[Start of section]

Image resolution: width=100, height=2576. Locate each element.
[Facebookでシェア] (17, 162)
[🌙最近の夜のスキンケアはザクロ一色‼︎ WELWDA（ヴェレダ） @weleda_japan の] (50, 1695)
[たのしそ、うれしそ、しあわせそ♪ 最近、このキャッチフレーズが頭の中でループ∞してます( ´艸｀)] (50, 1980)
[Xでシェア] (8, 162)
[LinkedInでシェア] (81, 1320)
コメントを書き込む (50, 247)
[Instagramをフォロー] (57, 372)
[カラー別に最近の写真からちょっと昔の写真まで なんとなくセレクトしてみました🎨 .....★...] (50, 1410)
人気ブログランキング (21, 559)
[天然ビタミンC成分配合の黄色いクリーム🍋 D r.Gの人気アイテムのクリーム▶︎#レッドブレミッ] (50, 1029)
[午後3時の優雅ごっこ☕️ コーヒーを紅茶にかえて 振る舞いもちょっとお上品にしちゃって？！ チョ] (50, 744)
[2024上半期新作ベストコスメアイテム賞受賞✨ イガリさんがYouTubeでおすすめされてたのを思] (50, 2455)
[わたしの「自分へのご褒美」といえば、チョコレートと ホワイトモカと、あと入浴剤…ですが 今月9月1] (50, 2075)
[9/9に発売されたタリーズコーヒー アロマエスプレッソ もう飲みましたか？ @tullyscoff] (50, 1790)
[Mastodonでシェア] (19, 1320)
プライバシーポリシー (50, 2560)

[End of section]

Your instructions:
Print all of the data exactly as it stands above.

Answer section:
Image resolution: width=100, height=2576. Locate each element.
[Facebookでシェア] (17, 162)
[🌙最近の夜のスキンケアはザクロ一色‼︎ WELWDA（ヴェレダ） @weleda_japan の] (50, 1695)
[たのしそ、うれしそ、しあわせそ♪ 最近、このキャッチフレーズが頭の中でループ∞してます( ´艸｀)] (50, 1980)
[Xでシェア] (8, 162)
[LinkedInでシェア] (81, 1320)
コメントを書き込む (50, 247)
[Instagramをフォロー] (57, 372)
[カラー別に最近の写真からちょっと昔の写真まで なんとなくセレクトしてみました🎨 .....★...] (50, 1410)
人気ブログランキング (21, 559)
[天然ビタミンC成分配合の黄色いクリーム🍋 D r.Gの人気アイテムのクリーム▶︎#レッドブレミッ] (50, 1029)
[午後3時の優雅ごっこ☕️ コーヒーを紅茶にかえて 振る舞いもちょっとお上品にしちゃって？！ チョ] (50, 744)
[2024上半期新作ベストコスメアイテム賞受賞✨ イガリさんがYouTubeでおすすめされてたのを思] (50, 2455)
[わたしの「自分へのご褒美」といえば、チョコレートと ホワイトモカと、あと入浴剤…ですが 今月9月1] (50, 2075)
[9/9に発売されたタリーズコーヒー アロマエスプレッソ もう飲みましたか？ @tullyscoff] (50, 1790)
[Mastodonでシェア] (19, 1320)
プライバシーポリシー (50, 2560)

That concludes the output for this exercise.